Другой подобный эксперимент, проведенный две тысячи лет назад — распятие Бога — тоже не помог. Обещанное воскресение так и не состоялось. Наиболее внушаемые начали тешить себя новой иллюзией. И только…
…
Я пишу преимущественно визуально. Мысли, рассуждения — вписываю в текст, только если мои герои думают или рассуждают. Даже в диалогах я стремлюсь к визуализации… Т. е. говорящий персонаж, словами, как штриховкой, набрасывает свой характерный силуэт, — рисует сцену. Наглядность, простота, естественность прозаического описания — это то, к чему я стремлюсь… Длинные предложения наводят на меня тоску — как рисунки с бесконечным количеством лишних линий…
Я не боюсь элементарно построенной описательной фразы. Если бы мог — писал бы без глаголов. Глагол — это авторский пинок в зад герою. Иди туда-то и туда-то. Делай то-то и то-то, говори так. Чувствуй так… А из безглагольного описания действие вылезает само. И движения и мысли и чувства…
Пустое пространство на рисунке играет важнейшую роль. Чтобы придать ему форму и рисуются линии.

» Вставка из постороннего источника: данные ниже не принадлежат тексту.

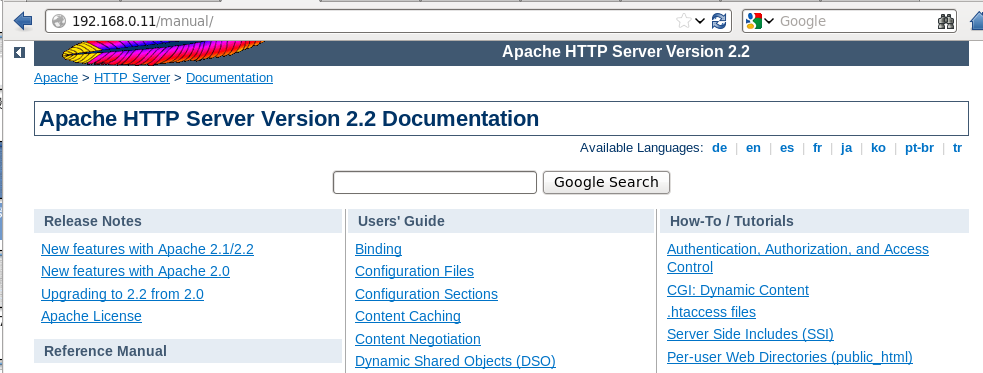Reload the page with the refresh icon

(719, 21)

Таинство прозы совершается во время короткой паузы для дыхания — в бессловесной пустоте между фразами, между словами и буквами. Герои прозы живут тут самостоятельно. Это их главное бытие — в отрыве от вериг языка…
Перепрыгнул
В январе я перепрыгнул через 60. Лет. С моим весом это нелегко.

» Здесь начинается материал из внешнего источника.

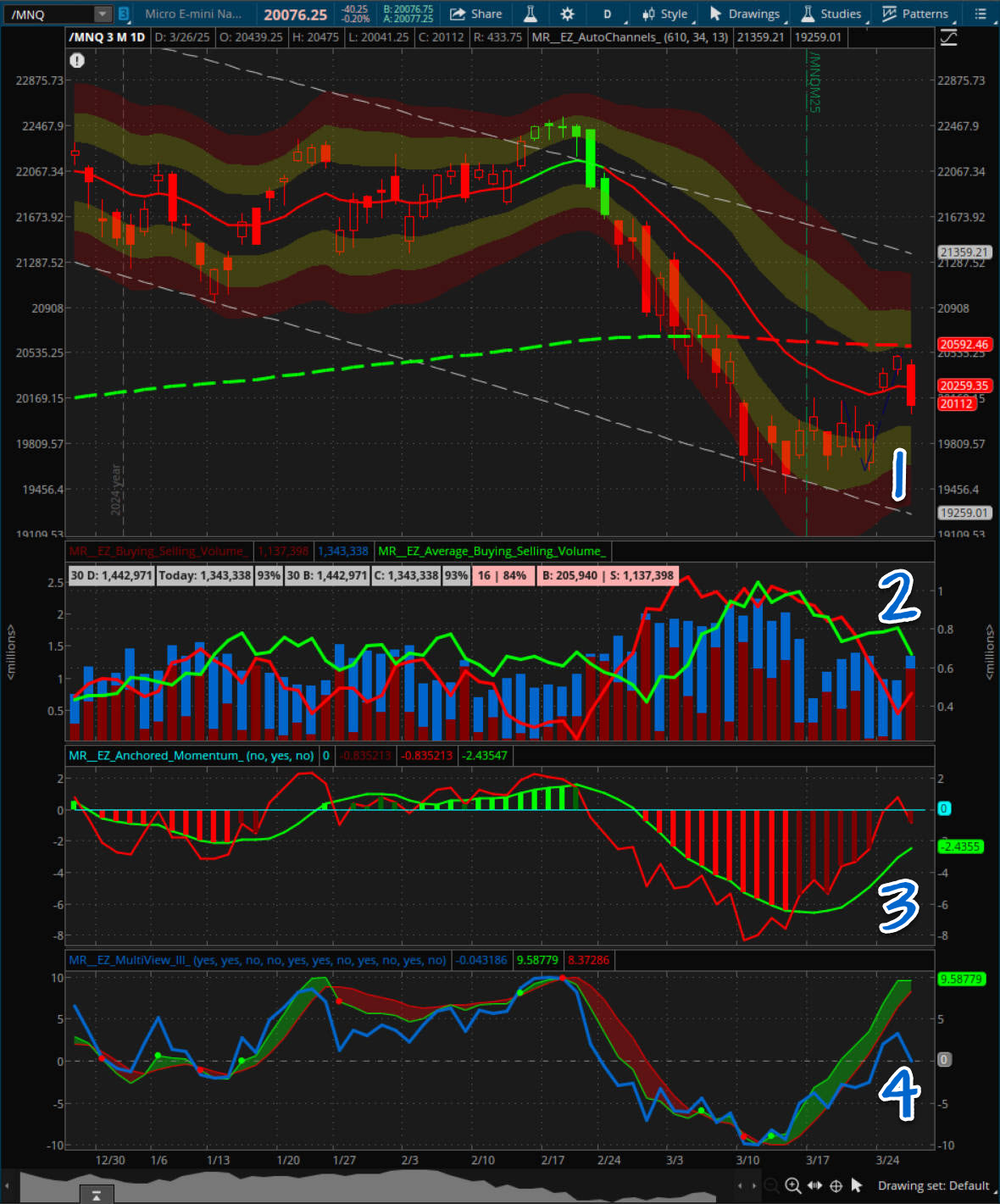
Task: Toggle the blue link number 3 badge
Action: 124,14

60 — голубое число, было для советских тружеников мужского пола одним из сакральных чисел, гораздо более важным, чем фундаментальные математические константы пи и е. Потому что в шестьдесят лет мужчины выходили на заслуженную пенсию. Чаще всего — в первый же день после дня рождения. За неделю до которого происходили торжественные проводы. Со слезами, награждениями, водкой и мордобоем. А если пенсионеры работали дальше, то для всех других они становились стариками, ветеранами, отработанным материалом.
Если статистика не врет, до пенсии доживали в СССР только семь мужчин из десяти, к шестидесяти пяти их оставалось четыре с половиной, а до семидесяти доживали только полтора человека. Могикане!
80 — число огненное. Обозначенная Всевышним граница жизни. Восьмидесятилетние мужчины встречались в СССР редко, они считались долгожителями. Это были динозавры. Пережитки прошлого. Рамолики и отжившие свой век развалины… вечно больные, ворчливые, придирчивые… полуслепые, тугоухие, пованивающие… корчащиеся в больницах и домах для престарелых или сидящие на шеях постаревших детей, дожидающихся их смерти. И отравляющие все вокруг себя гноем старости. Были конечно и исключения.
90 — число ледяное. Тут и комментарий бесполезен. Не только люди и их дела, но и память о них, и сами слова замерзают, не выдержав оцепенения небытия.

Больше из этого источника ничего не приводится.